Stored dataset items
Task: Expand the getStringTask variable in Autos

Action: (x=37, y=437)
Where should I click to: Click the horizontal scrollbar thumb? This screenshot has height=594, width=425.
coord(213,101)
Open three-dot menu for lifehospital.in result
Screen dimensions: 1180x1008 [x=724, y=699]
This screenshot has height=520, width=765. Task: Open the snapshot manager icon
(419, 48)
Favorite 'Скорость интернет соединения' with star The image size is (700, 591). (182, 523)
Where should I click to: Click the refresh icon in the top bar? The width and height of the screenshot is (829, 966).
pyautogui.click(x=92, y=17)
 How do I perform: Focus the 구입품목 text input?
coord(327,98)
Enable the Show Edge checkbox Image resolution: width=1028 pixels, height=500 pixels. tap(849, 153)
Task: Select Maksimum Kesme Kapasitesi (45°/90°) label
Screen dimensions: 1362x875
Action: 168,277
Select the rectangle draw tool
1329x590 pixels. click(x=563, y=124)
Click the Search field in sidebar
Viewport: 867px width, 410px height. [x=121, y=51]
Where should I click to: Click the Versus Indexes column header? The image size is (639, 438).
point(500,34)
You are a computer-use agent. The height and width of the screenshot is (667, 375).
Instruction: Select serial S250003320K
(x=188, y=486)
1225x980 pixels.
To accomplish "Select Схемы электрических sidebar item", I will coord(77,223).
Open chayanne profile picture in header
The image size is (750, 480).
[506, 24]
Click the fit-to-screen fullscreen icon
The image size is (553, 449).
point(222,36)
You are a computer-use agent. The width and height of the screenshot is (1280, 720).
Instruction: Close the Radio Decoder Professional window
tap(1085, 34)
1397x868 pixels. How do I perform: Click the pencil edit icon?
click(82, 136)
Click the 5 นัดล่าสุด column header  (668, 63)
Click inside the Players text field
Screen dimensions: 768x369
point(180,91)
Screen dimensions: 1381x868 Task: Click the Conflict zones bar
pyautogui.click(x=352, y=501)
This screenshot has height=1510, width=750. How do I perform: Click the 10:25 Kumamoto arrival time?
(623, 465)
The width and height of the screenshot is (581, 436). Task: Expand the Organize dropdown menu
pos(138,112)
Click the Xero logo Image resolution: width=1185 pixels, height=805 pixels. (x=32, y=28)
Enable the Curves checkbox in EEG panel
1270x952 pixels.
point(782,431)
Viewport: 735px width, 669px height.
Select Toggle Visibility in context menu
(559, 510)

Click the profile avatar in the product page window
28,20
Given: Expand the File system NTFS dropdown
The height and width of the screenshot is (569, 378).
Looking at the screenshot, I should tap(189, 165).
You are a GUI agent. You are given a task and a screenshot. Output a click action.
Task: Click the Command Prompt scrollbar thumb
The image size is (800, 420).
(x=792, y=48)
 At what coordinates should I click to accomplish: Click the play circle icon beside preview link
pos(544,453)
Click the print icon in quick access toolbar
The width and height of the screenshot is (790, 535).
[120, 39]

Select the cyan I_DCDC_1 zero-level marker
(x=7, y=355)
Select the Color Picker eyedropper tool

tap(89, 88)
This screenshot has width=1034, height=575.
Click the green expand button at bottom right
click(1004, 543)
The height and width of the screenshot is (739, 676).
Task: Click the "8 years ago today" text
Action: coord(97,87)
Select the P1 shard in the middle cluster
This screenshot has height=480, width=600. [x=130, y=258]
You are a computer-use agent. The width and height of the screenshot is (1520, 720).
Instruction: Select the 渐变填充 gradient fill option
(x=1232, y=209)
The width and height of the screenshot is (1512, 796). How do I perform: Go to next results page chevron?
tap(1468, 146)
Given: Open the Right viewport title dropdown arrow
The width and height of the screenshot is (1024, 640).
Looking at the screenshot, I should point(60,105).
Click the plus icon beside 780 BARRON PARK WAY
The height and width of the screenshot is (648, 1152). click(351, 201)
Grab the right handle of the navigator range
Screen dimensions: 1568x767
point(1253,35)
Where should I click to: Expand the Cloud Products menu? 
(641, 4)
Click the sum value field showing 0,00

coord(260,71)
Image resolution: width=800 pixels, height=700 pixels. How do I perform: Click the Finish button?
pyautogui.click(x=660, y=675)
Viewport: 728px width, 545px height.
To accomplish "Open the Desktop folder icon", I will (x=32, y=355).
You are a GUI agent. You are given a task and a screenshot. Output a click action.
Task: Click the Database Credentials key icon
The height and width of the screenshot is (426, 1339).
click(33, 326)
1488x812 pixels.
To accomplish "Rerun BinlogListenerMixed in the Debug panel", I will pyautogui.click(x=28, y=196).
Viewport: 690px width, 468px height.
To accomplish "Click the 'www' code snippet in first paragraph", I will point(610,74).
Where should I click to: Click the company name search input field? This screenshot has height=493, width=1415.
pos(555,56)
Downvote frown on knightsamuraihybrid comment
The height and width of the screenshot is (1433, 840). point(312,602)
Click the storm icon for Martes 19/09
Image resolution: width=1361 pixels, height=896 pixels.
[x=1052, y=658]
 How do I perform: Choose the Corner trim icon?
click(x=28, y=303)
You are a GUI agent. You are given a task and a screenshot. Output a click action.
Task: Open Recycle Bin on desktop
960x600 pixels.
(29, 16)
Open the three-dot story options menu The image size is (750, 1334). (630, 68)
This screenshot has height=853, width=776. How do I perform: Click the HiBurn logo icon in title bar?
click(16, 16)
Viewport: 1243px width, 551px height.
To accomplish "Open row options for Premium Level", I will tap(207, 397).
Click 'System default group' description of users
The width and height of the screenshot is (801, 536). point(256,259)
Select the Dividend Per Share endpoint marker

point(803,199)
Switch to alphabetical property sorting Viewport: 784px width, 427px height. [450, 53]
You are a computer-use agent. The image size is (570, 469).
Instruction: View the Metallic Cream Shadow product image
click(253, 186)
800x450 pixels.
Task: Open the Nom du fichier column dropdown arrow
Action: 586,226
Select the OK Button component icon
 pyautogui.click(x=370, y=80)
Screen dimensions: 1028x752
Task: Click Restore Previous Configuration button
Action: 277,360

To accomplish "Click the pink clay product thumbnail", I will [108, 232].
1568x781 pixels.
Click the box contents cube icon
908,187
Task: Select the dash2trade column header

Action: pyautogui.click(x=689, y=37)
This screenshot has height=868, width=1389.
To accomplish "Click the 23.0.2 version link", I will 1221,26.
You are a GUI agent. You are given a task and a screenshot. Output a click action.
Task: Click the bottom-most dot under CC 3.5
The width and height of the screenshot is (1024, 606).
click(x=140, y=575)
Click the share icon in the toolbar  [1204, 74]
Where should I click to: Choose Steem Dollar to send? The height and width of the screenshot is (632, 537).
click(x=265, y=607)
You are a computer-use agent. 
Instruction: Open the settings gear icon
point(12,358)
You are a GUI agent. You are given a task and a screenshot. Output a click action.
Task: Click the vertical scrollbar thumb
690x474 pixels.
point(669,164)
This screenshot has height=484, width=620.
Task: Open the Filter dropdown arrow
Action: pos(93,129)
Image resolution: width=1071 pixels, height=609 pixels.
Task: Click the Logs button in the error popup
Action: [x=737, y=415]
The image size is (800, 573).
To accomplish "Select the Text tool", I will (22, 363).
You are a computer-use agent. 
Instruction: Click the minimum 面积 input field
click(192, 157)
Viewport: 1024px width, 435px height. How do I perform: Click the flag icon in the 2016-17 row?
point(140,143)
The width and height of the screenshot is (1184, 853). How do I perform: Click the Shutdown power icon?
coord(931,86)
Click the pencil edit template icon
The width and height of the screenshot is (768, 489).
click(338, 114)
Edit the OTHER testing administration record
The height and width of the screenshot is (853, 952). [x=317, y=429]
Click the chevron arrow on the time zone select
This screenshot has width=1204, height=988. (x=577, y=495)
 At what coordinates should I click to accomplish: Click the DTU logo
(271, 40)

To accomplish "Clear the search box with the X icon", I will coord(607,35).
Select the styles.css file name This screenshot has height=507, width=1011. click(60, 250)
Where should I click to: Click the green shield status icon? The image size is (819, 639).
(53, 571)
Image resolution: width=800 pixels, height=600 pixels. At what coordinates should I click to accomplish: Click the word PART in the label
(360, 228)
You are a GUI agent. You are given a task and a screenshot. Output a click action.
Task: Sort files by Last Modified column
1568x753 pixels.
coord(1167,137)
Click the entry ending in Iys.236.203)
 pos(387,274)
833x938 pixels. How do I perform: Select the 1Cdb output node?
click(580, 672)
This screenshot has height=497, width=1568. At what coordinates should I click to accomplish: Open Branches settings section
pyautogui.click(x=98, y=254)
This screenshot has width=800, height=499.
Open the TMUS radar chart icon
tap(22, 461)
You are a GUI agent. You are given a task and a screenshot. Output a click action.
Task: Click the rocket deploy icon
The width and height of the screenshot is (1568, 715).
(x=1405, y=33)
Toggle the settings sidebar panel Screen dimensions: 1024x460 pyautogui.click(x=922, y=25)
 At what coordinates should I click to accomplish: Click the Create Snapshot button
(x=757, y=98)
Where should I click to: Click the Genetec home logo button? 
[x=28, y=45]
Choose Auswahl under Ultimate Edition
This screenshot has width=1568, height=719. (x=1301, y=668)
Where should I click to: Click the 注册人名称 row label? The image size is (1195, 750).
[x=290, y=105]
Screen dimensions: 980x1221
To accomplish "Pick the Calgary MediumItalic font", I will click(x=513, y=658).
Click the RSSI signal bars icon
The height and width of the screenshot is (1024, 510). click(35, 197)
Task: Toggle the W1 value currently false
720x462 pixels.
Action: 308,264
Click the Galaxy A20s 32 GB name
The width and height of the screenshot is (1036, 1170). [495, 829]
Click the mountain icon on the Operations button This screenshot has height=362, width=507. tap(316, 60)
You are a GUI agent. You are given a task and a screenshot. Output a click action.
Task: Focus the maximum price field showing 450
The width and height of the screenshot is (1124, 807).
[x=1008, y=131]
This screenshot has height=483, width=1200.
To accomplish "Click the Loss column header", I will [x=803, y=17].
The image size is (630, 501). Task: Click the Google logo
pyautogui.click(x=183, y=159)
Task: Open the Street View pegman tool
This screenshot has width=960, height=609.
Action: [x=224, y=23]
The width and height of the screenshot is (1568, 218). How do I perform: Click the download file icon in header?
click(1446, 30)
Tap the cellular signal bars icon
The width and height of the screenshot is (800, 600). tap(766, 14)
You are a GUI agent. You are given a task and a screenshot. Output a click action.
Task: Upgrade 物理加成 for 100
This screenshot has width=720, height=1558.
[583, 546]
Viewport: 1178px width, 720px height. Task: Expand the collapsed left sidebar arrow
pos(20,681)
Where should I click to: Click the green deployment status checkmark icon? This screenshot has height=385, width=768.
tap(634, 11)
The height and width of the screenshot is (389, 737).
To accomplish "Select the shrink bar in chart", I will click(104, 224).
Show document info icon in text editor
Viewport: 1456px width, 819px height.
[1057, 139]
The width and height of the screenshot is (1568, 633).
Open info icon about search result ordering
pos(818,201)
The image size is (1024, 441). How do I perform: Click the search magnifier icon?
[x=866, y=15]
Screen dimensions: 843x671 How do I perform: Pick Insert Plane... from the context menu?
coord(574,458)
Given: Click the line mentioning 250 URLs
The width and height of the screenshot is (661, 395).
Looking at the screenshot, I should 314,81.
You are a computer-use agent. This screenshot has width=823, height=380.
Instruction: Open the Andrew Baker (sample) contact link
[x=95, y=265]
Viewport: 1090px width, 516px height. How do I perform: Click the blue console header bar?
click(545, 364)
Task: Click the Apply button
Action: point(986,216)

> **What is expected**:
Provide the number of lines in the entries above on which the string "options" is found, and no other text.

> **Result for this task**:
2